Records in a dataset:

[Start]

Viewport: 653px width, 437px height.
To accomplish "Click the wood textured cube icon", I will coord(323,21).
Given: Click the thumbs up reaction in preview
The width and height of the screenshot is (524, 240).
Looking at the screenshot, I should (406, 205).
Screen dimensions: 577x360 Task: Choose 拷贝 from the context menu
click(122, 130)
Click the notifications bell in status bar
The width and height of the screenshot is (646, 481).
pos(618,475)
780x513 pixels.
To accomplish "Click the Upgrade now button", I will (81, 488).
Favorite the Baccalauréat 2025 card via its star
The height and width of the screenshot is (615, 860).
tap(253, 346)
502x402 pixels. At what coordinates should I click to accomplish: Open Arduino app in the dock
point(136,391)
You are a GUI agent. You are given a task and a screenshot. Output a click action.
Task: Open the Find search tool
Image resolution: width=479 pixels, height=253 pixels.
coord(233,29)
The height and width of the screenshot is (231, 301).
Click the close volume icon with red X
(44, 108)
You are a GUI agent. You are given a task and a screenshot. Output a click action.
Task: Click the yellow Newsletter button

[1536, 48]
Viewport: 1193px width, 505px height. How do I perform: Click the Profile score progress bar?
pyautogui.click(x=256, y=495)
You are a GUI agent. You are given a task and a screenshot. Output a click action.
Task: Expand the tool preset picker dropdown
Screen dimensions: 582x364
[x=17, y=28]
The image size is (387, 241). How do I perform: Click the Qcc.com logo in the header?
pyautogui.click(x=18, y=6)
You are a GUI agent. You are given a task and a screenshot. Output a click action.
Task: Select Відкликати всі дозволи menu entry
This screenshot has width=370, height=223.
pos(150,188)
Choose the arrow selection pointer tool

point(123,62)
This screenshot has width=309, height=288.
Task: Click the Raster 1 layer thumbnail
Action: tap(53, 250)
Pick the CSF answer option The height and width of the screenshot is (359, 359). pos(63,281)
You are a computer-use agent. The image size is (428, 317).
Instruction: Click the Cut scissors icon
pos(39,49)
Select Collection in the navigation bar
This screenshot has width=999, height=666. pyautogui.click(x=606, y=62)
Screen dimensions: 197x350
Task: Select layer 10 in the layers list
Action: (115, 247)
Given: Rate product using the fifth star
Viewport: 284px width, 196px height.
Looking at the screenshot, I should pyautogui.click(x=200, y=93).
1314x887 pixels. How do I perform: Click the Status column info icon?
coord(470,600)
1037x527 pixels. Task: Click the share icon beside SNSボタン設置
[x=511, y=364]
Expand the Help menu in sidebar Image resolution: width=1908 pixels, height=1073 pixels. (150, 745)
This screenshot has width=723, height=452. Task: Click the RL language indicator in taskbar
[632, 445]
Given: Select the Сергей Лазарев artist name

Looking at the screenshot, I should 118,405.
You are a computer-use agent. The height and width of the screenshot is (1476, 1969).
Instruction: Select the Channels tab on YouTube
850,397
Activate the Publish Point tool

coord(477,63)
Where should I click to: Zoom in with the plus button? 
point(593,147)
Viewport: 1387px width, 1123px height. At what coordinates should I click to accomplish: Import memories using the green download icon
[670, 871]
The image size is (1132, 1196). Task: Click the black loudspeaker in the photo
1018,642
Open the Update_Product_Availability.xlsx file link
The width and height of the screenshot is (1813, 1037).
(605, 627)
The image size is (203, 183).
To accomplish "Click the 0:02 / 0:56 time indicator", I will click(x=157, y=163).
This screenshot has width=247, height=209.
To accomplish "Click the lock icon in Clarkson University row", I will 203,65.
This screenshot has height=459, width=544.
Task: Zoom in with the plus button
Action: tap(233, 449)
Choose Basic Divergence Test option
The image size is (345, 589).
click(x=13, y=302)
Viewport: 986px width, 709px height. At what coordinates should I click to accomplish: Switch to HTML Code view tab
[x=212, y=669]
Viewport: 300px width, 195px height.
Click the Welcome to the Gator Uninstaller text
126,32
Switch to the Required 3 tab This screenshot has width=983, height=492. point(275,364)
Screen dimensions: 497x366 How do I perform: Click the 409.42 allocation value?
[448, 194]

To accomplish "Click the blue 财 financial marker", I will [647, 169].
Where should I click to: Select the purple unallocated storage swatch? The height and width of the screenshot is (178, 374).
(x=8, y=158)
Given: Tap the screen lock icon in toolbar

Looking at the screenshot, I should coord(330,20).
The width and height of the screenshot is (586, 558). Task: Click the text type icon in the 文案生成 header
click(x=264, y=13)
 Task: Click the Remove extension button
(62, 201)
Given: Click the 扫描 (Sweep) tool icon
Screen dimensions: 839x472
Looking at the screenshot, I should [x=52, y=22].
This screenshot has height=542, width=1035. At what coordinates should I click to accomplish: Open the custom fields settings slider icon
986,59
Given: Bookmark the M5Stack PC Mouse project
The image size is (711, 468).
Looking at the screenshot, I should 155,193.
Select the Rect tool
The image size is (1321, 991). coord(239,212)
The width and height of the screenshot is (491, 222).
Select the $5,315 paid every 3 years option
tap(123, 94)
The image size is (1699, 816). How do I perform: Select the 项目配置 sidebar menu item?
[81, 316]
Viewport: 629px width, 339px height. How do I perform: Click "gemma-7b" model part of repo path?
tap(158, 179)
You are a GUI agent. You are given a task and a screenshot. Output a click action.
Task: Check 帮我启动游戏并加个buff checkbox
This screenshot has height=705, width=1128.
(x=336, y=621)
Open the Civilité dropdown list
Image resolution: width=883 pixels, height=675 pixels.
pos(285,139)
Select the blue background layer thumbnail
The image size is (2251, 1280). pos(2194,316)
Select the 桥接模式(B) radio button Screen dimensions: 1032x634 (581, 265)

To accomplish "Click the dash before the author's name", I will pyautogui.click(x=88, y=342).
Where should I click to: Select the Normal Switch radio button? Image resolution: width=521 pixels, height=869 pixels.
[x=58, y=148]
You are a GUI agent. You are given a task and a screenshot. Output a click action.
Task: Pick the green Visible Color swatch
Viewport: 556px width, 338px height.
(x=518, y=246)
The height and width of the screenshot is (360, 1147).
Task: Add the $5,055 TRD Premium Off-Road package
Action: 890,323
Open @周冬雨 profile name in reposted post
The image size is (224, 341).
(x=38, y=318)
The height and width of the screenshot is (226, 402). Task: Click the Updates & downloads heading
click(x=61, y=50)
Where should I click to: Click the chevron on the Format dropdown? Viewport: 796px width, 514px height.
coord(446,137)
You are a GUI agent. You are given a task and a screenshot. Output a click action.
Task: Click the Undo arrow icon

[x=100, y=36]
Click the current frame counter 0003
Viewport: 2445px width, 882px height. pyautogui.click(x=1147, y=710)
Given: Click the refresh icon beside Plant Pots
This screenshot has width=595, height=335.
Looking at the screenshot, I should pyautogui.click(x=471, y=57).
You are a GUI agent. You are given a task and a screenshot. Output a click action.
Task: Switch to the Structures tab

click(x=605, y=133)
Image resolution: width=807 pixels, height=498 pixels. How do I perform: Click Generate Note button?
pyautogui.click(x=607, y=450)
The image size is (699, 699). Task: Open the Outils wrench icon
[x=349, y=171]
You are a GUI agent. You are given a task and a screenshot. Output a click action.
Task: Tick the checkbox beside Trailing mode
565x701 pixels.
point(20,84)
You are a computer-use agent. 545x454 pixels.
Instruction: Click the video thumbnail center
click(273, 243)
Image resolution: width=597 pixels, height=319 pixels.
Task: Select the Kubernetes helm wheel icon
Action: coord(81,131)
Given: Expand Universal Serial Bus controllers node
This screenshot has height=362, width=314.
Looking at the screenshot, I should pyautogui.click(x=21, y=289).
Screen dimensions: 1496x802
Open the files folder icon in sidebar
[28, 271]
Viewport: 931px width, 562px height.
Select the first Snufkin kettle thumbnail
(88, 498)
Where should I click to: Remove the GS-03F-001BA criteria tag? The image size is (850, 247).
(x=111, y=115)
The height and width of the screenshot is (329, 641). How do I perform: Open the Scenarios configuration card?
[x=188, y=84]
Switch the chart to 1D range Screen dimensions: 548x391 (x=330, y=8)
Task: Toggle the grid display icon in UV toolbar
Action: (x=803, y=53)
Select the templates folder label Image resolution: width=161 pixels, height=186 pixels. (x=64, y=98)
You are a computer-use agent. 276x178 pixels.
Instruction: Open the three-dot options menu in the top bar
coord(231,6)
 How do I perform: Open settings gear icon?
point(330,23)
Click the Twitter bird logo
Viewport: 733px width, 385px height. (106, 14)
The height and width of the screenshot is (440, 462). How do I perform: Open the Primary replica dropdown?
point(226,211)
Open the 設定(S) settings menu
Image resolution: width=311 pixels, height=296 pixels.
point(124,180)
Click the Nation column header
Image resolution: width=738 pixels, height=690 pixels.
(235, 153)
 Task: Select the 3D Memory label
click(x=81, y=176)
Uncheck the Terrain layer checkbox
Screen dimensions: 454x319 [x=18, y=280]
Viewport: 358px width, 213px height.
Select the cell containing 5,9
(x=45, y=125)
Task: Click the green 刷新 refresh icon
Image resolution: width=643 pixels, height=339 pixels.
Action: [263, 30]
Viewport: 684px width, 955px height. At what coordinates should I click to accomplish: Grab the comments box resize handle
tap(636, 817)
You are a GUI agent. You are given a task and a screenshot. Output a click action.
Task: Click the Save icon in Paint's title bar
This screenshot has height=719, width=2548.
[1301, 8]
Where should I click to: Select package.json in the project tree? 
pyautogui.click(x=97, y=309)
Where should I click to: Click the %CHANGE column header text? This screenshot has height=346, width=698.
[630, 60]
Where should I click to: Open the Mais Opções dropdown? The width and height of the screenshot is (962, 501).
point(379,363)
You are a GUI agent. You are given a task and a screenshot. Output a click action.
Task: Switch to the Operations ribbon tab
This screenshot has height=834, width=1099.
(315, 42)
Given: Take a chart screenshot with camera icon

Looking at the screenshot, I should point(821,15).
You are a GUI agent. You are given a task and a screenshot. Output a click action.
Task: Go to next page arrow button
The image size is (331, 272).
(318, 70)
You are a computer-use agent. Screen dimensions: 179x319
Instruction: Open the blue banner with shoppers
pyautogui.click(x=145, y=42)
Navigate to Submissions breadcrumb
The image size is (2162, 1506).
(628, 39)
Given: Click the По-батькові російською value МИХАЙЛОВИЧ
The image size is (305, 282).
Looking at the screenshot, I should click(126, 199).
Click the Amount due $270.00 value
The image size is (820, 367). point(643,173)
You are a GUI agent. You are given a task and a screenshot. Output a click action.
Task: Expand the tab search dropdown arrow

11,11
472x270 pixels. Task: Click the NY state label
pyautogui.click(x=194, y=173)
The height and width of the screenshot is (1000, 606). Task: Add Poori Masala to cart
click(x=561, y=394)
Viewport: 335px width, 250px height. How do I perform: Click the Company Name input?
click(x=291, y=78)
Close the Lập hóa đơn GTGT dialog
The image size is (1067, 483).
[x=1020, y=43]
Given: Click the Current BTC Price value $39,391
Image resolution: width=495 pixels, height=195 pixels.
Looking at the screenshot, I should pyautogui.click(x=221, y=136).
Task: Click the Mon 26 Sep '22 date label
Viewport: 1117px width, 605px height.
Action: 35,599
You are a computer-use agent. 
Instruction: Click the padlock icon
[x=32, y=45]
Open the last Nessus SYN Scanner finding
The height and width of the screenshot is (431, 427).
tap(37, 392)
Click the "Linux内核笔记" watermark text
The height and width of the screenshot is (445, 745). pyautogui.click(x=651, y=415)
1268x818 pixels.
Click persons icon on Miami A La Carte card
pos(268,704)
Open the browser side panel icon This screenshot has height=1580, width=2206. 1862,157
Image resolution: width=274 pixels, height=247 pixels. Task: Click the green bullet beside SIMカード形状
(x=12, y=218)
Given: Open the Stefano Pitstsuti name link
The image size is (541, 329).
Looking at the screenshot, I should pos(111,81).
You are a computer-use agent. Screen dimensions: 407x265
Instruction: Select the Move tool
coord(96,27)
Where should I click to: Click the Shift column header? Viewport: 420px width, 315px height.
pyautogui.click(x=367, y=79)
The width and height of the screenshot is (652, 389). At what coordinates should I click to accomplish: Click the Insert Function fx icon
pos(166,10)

[End]

Count the lines of the records that contain the string "package", with case counting, and give only the number.

_SOLUTION TO THIS PROBLEM_
2